# Data Preprocessing
Data quality metrics:
- Relevance
- Accessibility
- Interpretability
- Reliability
- Timeliness
- Accuracy
- Consistency
- Precision
- Granularity
- Completeness
# Cleaning
# Incomplete Data
- remove missing attributes
- manually fill in missing values
- automate a best guess (global constant, attribute mean, class mean)
- estimated value (regression, kNN, probabilistic)
# Noisy Data
- fit data with regression functions (linear, polynomial, logistic, ...)
- clustering (group data into clusters and detect outliers)
# Inconsistent Data
- Semantic-based checking (metadata, attribute relationships)
- Data understanding (statistical analysis and visualization)
# Integration
Combine data from multiple sources and develop strategies for entity identification while removing redundant data.
# Correlation Analysis
Correlation does not imply causality.
Numerical attributes: correlation coefficient
Nominal attributes: chi-square test
# Data Transformation
- smoothing: noise removal and reduction
- aggregation: cities => state (n to 1)
- generalization: city => state (1 to 1)
- normalization: feature scaling
- discretization: continuous => intervals
- attribute construction from existing ones
# Normalization
- Rescaling (min-max normalization)
v' = [(v-min)/(max-min)](max'-min')+min'
Ex: map [50k, 200k] to [0, 1]
v' = [(v-50k)/(200k-50k)](1-0)+0
- Mean normalization
v' = (v-mean)/(max-min)
- Standardization (z-score normalization)
v' = (v-mean)/stdev
# Discretization
Split or merge points into intervals. Use supervised or unsupervised class labels.
# Unsupervised
- Binning
- Histogram analysis
Equal width or equal frequency
- clustering analysis
- intuitive partitioning
# Supervised
- pre determined class labels
- entropy-based interval splitting (lower entropy means purer class distribution)

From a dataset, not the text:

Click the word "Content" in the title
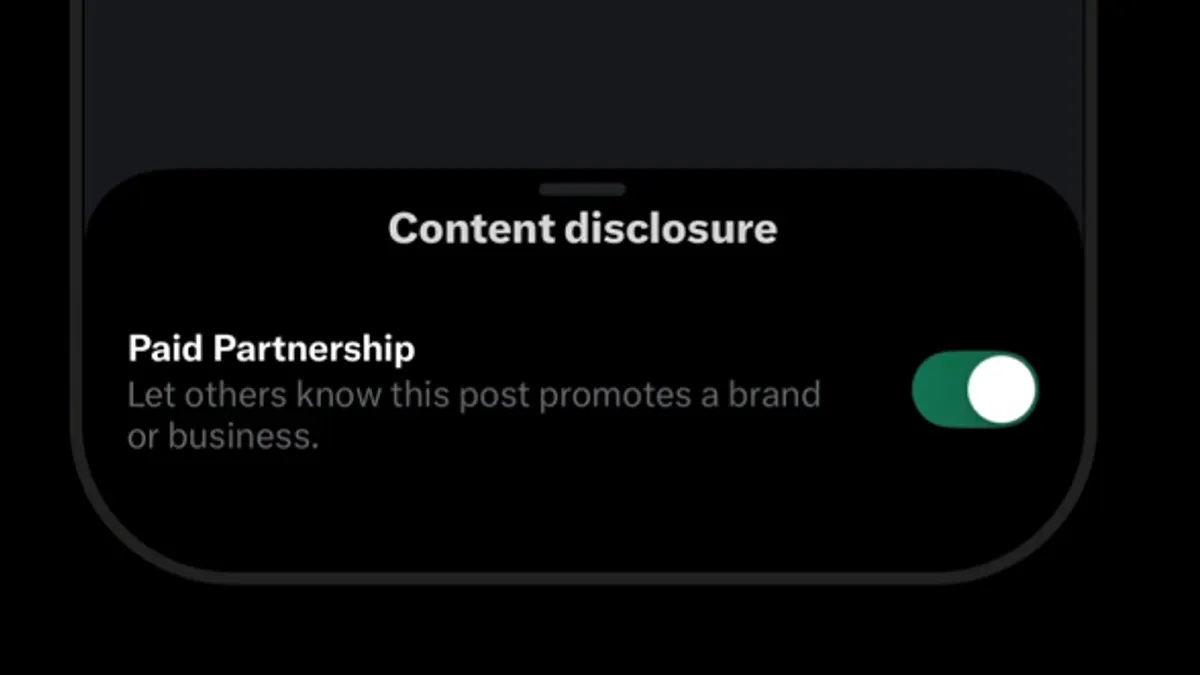The height and width of the screenshot is (675, 1200). tap(471, 229)
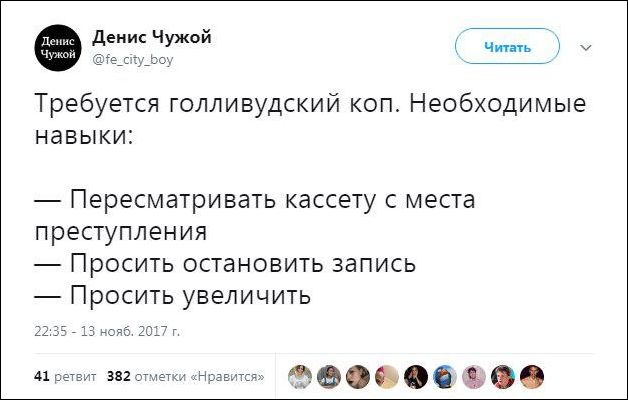
Task: Open Денис Чужой's round profile picture
Action: (57, 47)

X^2analysis-based interval merging (lowerX^2value means class is independent of interval)
# Data Reduction
- Dimensionality reduction (attributes)
- Numerical reduction (objects)
- Feature engineering (domain knowledge, decision tree induction)
Use forward selection (add the most informative attributes) and backward elimination (remove the least informative attribute) for automated dimensionality reduction.

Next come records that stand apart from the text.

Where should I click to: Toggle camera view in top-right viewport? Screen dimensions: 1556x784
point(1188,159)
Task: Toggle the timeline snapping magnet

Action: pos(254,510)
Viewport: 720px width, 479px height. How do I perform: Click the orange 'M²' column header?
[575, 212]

# Principle Component Analysis (PCA)
- n dimensional data
- use first few orthogonal vectors (principle components)
Wavelet Transformation: linear signal processing to store a small fraction of the strongest wavelet coefficients. Remove resolutions with least information.
# Numerical reduction
Parametric: assume the data fits a certain model and estimate the model parameters.
Non-parametric: do not assume model.
- Aggregation
- Histogram
- Clustering
- Sampling
# Sampling
- Select a representative subset of data points
- Different sampling methods for different scenarios
EX:
- Random sampling (w/wo replacement to pool)
- Cluster sampling (focus on single class)
- Stratified sampling (gather from every class)